> [Zadanie do wykonania]
Powtórz wiernie fragment artykułu o kryzysie Barcelony: rozpocznij od słów „W obecnych realiach”, a zakończ po słowach „potencjał ma gigantyczny.”.

> [Wybrany tekst]
+++

Barcelona w kryzysie. Czas na zmianę warty w Katalonii


Czy wychowankowie są w stanie pomóc Barcelonie w wyjściu z grupy LM?

29 września 2021 Barcelona w kryzysie. Czas na zmianę warty w Katalonii
https://www.nssmag.com/

Barcelona doskonale pamięta trio Xavi–Busquets–Iniesta w środku pola. Przez siedem lat stanowili oni o sile drugiej linii „Dumy Katalonii”. Dziś do składu „Blaugrany” wchodzą na dobre: Ansu Fati, Pablo Gavi, Nico Gonzalez, Araujo czy Alejandro Balde. Wszyscy żyją w nadziei, że ich obecność pozwoli na walkę o trofea.


Udostępnij na Udostępnij na

Różnica między tamtym etapem a obecnym jest jednak znacząca. Wielka trójka architektów sukcesów Barcelony, przez kilka dobrych lat, wchodziła do składu pojedynczo. Najpierw 18-letni Xavi w 1998 roku został wprowadzony przez Louisa van Gala. Po nim kolej przyszła na również 18-letniego Andresa Iniestę, którego dla Barcelony „wyczarował” holenderski trener. Na końcu do składu wskoczył grający do dziś 20-letni wówczas „Busi”. Hiszpan wprowadzony do drużyny został oczywiście przez Pepa Guardiolę.

W obecnych realiach Barcelona i Ronald Koeman chwytają się wychowanków z La Masii jak tonący brzytwy. Zdecydowanie zdrowszym rozwiązaniem byłoby wprowadzanie ich tak, jak trener zrobił to z Pedrim. Dodał go do drużyny i obudował doświadczonymi zawodnikami.

Gavi, Nico czy Balde wrzuceni są tak naprawdę do najgłębszej możliwej wody, o jakiej tylko mogli pomyśleć. Wobec kłopotów kadrowych Koeman zaczął korzystać z La Masii jak PSG z pieniędzy Katarczyków – bez ograniczeń. O ile Ansu Fati i Ronald Araujo w zespole są już od dłuższego czasu, o tyle wyżej wymieniona trójka wskoczyła jakby z łapanki na ulicy, choć wiadomo – potencjał ma gigantyczny.

Nie wszystko tutaj jest winą Koemana. To nie jego wina, że Barcelona przez ostatnie lata wydawała horrendalne sumy transferowe na piłkarzy, którzy potem okazywali się w większości niewypałami transferowymi. To nie Holender sprawił, że Barcelona nie może ściągać gwiazd. To jest wina Bartomeu, ale Koeman swoją mową ciała nie pomaga w osiąganiu sukcesów.

Stadion światła gasi nadzieję Koemanowi?

+++

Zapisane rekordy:
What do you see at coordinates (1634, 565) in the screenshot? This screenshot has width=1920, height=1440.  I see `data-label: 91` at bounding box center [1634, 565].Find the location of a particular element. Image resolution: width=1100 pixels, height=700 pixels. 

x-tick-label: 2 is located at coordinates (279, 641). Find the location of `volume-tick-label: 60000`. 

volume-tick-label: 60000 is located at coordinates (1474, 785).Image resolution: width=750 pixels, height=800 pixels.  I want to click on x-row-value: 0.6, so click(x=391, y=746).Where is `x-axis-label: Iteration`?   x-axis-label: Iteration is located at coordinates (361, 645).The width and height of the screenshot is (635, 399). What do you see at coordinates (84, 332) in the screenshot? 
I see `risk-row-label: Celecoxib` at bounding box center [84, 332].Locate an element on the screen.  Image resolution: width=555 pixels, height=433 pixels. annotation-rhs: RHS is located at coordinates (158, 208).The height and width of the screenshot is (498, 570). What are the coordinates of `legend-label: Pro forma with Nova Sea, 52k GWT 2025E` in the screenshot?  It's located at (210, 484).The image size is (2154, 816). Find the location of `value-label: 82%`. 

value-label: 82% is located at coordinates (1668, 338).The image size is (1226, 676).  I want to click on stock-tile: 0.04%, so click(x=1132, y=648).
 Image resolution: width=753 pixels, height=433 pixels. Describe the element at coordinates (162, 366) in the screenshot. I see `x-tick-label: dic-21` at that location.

+++

> [Miejsce na odpowiedź]
W obecnych realiach Barcelona i Ronald Koeman chwytają się wychowanków z La Masii jak tonący brzytwy. Zdecydowanie zdrowszym rozwiązaniem byłoby wprowadzanie ich tak, jak trener zrobił to z Pedrim. Dodał go do drużyny i obudował doświadczonymi zawodnikami.

Gavi, Nico czy Balde wrzuceni są tak naprawdę do najgłębszej możliwej wody, o jakiej tylko mogli pomyśleć. Wobec kłopotów kadrowych Koeman zaczął korzystać z La Masii jak PSG z pieniędzy Katarczyków – bez ograniczeń. O ile Ansu Fati i Ronald Araujo w zespole są już od dłuższego czasu, o tyle wyżej wymieniona trójka wskoczyła jakby z łapanki na ulicy, choć wiadomo – potencjał ma gigantyczny.